Webster+ Setup and Configuration

Security Maintenance

When running on the Web, pages contain various key elements that can be exploited by unauthorized users. Webster+ provides built-in security designed to control access to the system, which allows you to control the page, program or report that a specific group of users are authorized to run.

To run the Security Maintenance utility, select Security from the top menu of the Webster+ system setup. The following window is displayed:

When this utility first comes up, it will display all the group restrictions currently applied to WebPage.

Item Type

Select the Item Type from the drop-down list to change the view and define the required security to execute for WebPagesPrograms or Reports.
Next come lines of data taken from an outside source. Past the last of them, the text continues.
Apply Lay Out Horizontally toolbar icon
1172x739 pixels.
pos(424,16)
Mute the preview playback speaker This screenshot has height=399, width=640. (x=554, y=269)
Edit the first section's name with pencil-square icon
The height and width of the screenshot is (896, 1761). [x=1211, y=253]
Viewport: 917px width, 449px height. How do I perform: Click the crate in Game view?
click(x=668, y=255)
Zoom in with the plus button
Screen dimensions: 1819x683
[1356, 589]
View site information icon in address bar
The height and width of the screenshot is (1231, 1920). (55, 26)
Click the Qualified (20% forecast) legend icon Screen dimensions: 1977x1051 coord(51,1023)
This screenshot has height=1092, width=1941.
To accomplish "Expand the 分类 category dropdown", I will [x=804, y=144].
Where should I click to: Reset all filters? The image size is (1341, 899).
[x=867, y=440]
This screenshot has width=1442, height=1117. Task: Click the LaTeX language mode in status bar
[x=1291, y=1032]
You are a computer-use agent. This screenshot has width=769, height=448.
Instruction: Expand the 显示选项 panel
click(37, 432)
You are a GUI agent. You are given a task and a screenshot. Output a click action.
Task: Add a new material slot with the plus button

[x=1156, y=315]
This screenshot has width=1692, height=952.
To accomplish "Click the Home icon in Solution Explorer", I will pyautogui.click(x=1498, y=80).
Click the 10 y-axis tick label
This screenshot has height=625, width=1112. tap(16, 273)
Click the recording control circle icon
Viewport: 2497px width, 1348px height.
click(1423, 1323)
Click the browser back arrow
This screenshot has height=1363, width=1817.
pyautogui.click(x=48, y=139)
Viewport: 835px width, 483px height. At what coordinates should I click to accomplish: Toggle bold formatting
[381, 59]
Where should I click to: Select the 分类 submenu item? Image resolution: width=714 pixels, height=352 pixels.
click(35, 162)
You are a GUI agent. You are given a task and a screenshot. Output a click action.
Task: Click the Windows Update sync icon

A grid will display the Groups defined on the system.

Note:
The Admin group is not included as it always has access to everything.

Security

Define security access for the item selected.

Item Name

Enter the name of the WebPage, Program or Report to secure. Leaving the Item Name blank will remove the line when you click the Save button.

Groups

Check or uncheck the check box under each group to set security for the item selected.

Del

The trash can symbol can be clicked to delete a row. The delete logic fades the line out over the course of a couple of seconds during which time clicking again on the row will cancel the deletion.

Save

Click this button to record security for the item type.

Reload

Click this button to recall the grid from the previously saved settings.

By default, the grid will initially display with 20 empty lines. If additional lines are needed, save your work and the system will update the grid with another 20 empty lines.

Items declared in this grid will have security requirements applied to them. That is, if a request is received from a browser or URL to run a specific page, program or report, the user making the request must belong to one of the groups specified (or a group that includes that group).

Items not declared in this grid will be subject to standard application logic; that is, their access is controlled by the menus presented to them. Generally, this is sufficient for in-house applications; however, it is suggested that any critical or confidential functions either be defined in Security Maintenance or have internal security logic applied inside the application.